[Saved data entries]
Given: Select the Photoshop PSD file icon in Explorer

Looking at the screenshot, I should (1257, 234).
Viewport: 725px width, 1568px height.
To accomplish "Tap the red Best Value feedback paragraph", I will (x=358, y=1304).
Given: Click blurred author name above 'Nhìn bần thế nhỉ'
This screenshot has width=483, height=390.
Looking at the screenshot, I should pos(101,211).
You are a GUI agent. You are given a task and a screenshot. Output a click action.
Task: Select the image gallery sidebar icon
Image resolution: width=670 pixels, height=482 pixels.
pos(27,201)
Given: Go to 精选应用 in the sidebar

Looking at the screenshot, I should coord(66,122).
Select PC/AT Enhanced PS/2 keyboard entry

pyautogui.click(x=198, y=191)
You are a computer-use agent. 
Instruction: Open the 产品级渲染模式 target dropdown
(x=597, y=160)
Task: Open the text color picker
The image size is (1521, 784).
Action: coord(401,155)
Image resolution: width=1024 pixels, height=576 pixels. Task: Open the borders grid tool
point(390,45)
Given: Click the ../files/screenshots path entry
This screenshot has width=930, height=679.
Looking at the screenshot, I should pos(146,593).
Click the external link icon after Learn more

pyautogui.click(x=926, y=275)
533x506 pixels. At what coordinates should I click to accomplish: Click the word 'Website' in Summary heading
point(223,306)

### Task directions:
Update the rows above by putting "Resolution" wherever "Image resolution" occurs, and keep every other part the same.

### Response:
Given: Select the Photoshop PSD file icon in Explorer

Looking at the screenshot, I should (1257, 234).
Viewport: 725px width, 1568px height.
To accomplish "Tap the red Best Value feedback paragraph", I will (x=358, y=1304).
Given: Click blurred author name above 'Nhìn bần thế nhỉ'
This screenshot has width=483, height=390.
Looking at the screenshot, I should pos(101,211).
You are a GUI agent. You are given a task and a screenshot. Output a click action.
Task: Select the image gallery sidebar icon
Resolution: width=670 pixels, height=482 pixels.
pos(27,201)
Given: Go to 精选应用 in the sidebar

Looking at the screenshot, I should coord(66,122).
Select PC/AT Enhanced PS/2 keyboard entry

pyautogui.click(x=198, y=191)
You are a computer-use agent. 
Instruction: Open the 产品级渲染模式 target dropdown
(x=597, y=160)
Task: Open the text color picker
The image size is (1521, 784).
Action: coord(401,155)
Resolution: width=1024 pixels, height=576 pixels. Task: Open the borders grid tool
point(390,45)
Given: Click the ../files/screenshots path entry
This screenshot has width=930, height=679.
Looking at the screenshot, I should pos(146,593).
Click the external link icon after Learn more

pyautogui.click(x=926, y=275)
533x506 pixels. At what coordinates should I click to accomplish: Click the word 'Website' in Summary heading
point(223,306)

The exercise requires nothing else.